# Aim of the exercise
Repeat the lines from the one containing "Given: Click the Skip Onboarding link" through the last line of the data, exactly, pictures omitted.

[Saved data entries]
((
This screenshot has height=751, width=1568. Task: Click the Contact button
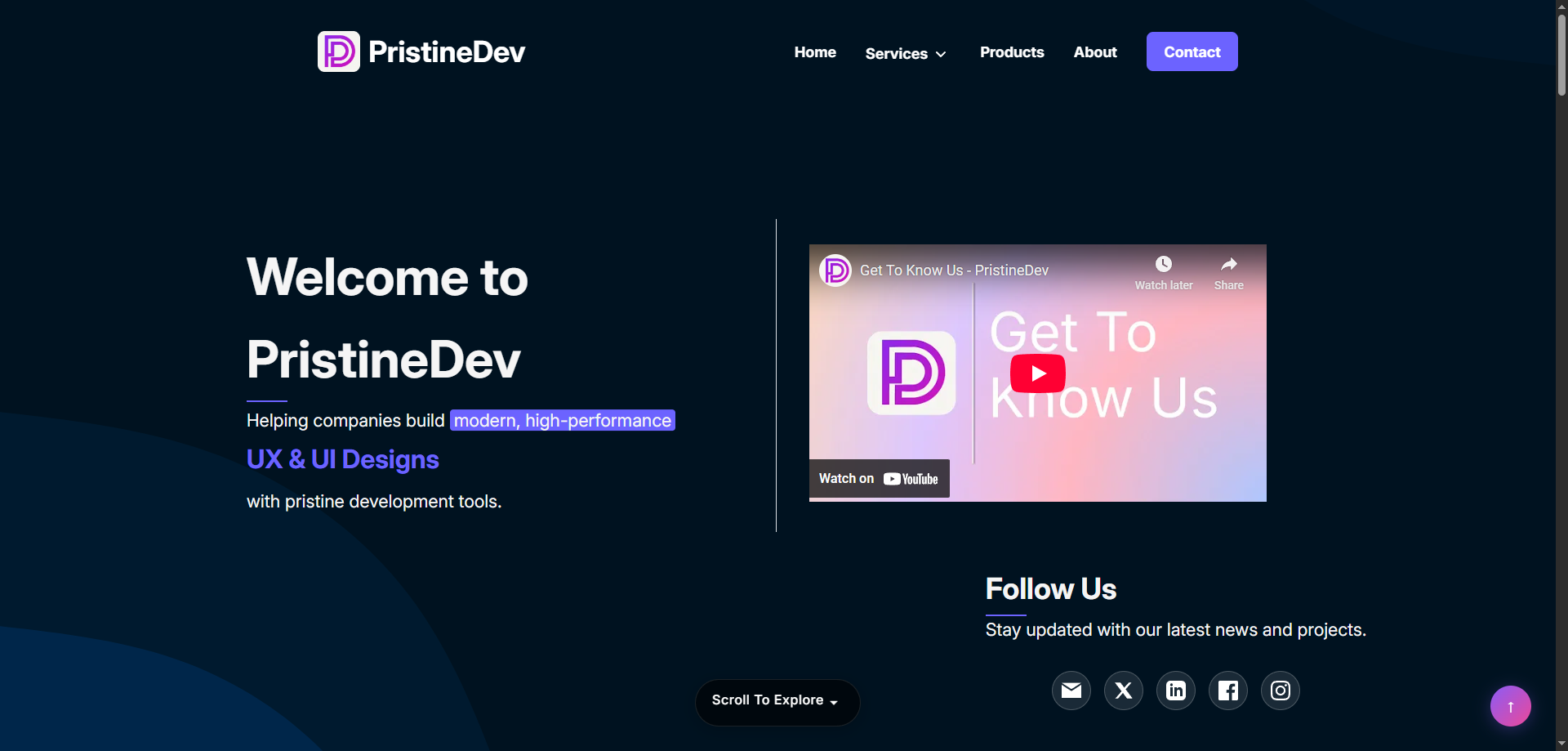(x=1192, y=51)
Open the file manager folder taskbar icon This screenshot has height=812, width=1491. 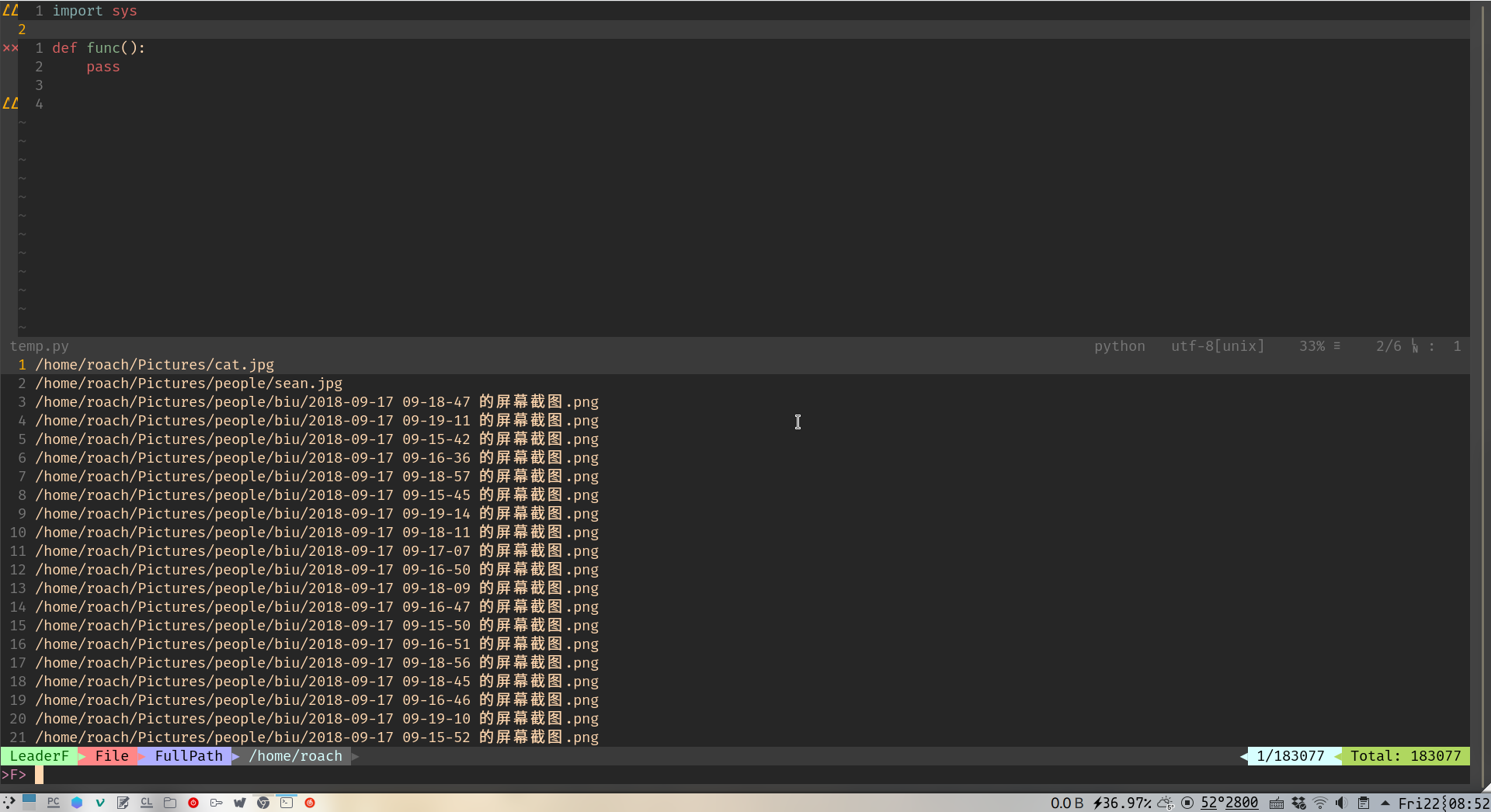(170, 803)
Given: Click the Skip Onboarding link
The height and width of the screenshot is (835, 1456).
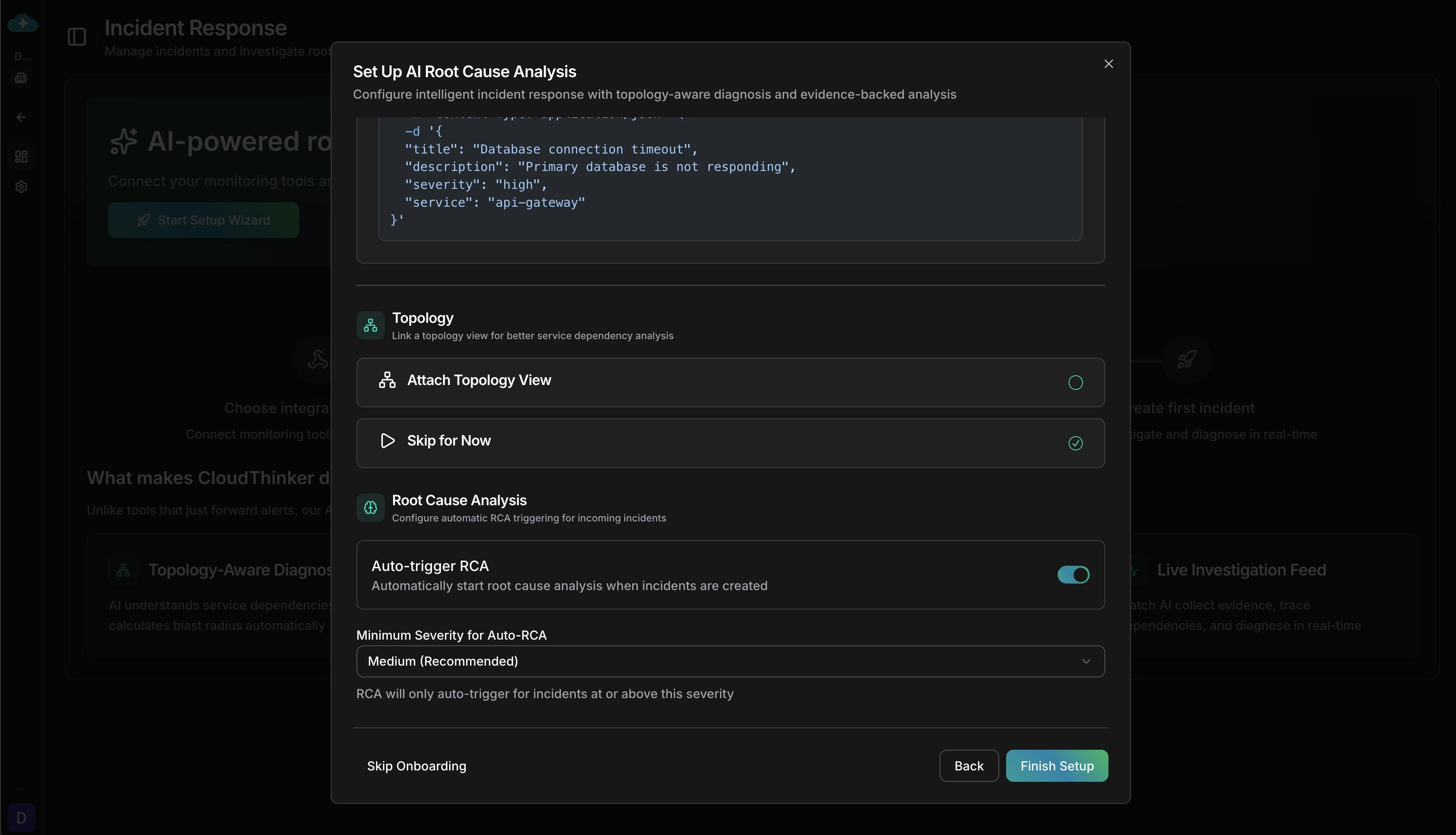Looking at the screenshot, I should (416, 766).
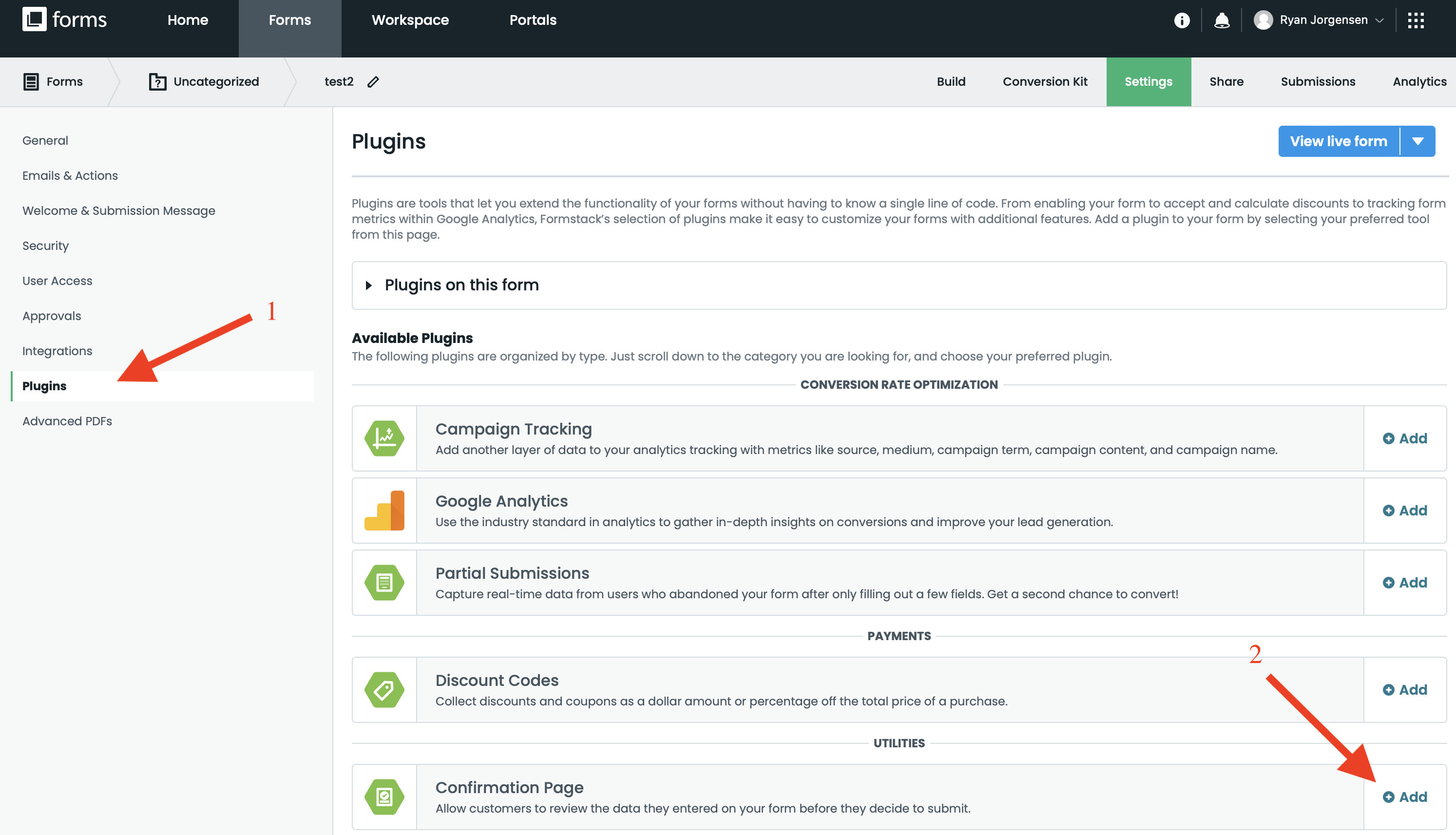The height and width of the screenshot is (835, 1456).
Task: Click the Formstack forms logo
Action: click(63, 19)
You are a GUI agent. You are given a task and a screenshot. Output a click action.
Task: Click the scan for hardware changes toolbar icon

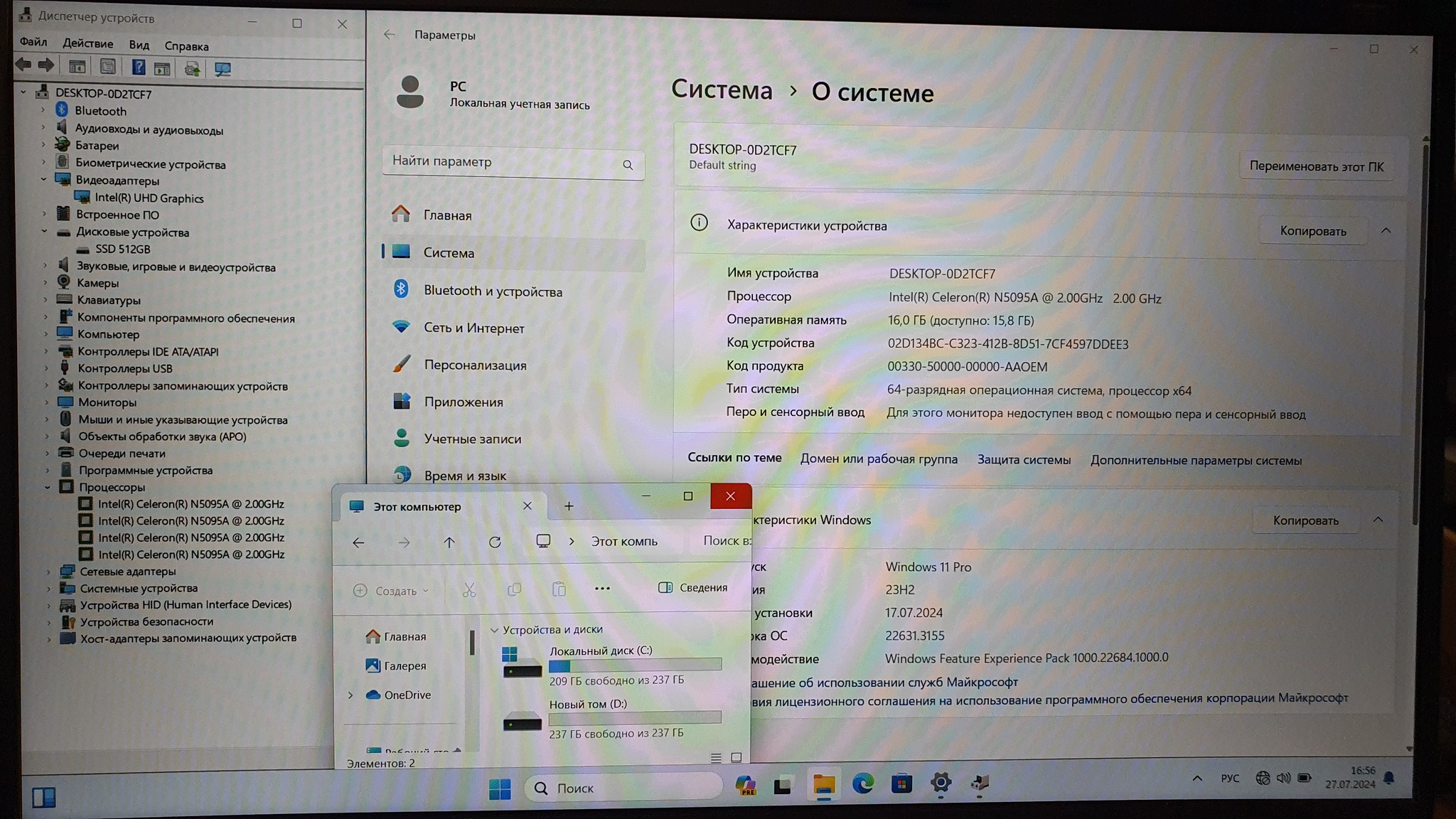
))
# Task response
Given: Click the Skip Onboarding link
The height and width of the screenshot is (835, 1456).
Looking at the screenshot, I should (416, 766).
The height and width of the screenshot is (835, 1456).
Task: Click the Formstack forms logo
Action: click(63, 19)
You are a GUI agent. You are given a task and a screenshot. Output a click action.
Task: Click the scan for hardware changes toolbar icon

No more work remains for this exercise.